The outer gasket 400 is a plate-shaped rectangular insulating sealing member that is disposed between the lid 120 of the case 100 and the electrode terminal 300 and insulates and seals between the lid 120 and the electrode terminal 300. The inner gasket 500 is a plate-shaped rectangular insulating sealing member that is disposed between the lid 120 and the current collector 600 and insulates and seals between the lid 120 and the current collector 600. The outer gasket 400 and the inner gasket 500 are formed of, for example, a resin having electrical insulation properties such as polypropylene (PP), polyethylene (PE), polystyrene (PS), a polyphenylene sulfide resin (PPS), polyphenylene ether (PPE (including modified PPE)), polyethylene terephthalate (PET), polybutylene terephthalate (PBT), polyether ether ketone (PEEK), tetrafluoroethylene-perfluoroalkyl vinyl ether (PFA), polytetrafluoroethylene (PTFE), polyether sulfone (PES), an ABS resin, or a composite material thereof.

The electrode assembly 700 is an energy storage element (power generating element) formed by winding plates and capable of storing electricity. The electrode assembly 700 has a long shape extending in the X-axis direction and has an oval shape as viewed in the X-axis direction. The electrode assembly 700 has a shape extended in the X-axis direction with a length of, for example, 300 mm or more, specifically, about 500 mm to 1500 mm. Thus, the electrode assembly 700 has a length in the X-axis direction greater than a length in the Z-axis direction. The electrode assembly 700 includes a body 710 and a plurality of tabs 720 protruding from the body 710, and the tab 720 is connected (joined) to the current collector 600 as described above. The plurality of tabs 720 protrude as a pair from each of both end faces of the body 710 in the X-axis direction. For example, on one end face of the body 710 in the X-axis positive direction, a positive electrode tab 721 is provided at the end in the Z-axis positive direction, and a negative electrode tab 722 is provided at the end in the Z-axis negative direction. On the other hand, on the other end face of the body 710 in the X-axis negative direction, the negative electrode tab 722 is provided at the end in the Z-axis positive direction, and the positive electrode tab 721 is provided at the end in the Z-axis negative direction. That is, between one end face and the other end face of the body 710, the positive electrode tabs 721 and the negative electrode tabs 722 are arranged in an inverted (vertically inverted) manner as viewed from the direction along the winding axis (as viewed in the X-axis direction). Such a configuration of the electrode assembly 700 will be described in detail below.

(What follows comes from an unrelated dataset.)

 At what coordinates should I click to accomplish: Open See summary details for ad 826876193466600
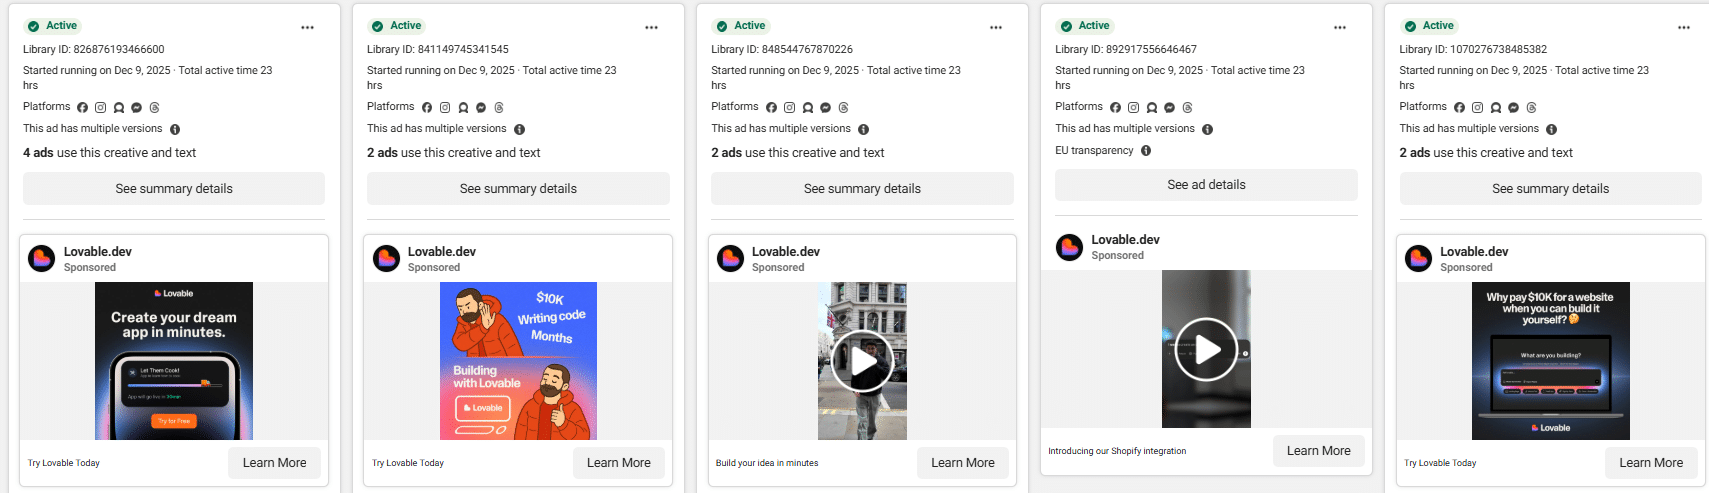(x=174, y=189)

2 Description of Configuration of Electrode Assembly 700

FIG. 3 is a perspective view illustrating the configuration of the electrode assembly 700 according to the present embodiment. Specifically, FIG. 3 illustrates the configuration of the electrode assembly 700 with the winding of plates in a partially unfolded state.

[2.1 General Description of Electrode Assembly]

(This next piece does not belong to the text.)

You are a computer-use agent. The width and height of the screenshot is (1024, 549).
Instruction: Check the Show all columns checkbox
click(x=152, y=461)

As illustrated in FIG. 3, the electrode assembly 700 includes a positive electrode plate 740, a negative electrode plate 750, and separators 761, 762.

The positive electrode plate 740 is an electrode plate in which a positive active material layer 742 is formed on a surface of a positive electrode substrate 741 that is a long strip-shaped metal foil made of aluminum, an aluminum alloy, or the like. The negative electrode plate 750 is an electrode plate in which a negative active material layer 752 is formed on a surface of a negative electrode substrate 751 that is a long strip-shaped metal foil made of copper, a copper alloy, or the like. As the positive electrode substrate 741 and the negative electrode substrate 751, any known materials such as nickel, iron, stainless steel, titanium, fired carbon, a conductive polymer, a conductive glass, or an Al—Cd alloy can be appropriately used as long as the materials are stable against oxidation-reduction reaction during electrical charge-discharge. As the positive active material used for the positive active material layer 742 and the negative active material used for the negative active material layer 752, known materials can be appropriately used as long as the materials are a positive active material and a negative active material capable of occluding and releasing lithium ions.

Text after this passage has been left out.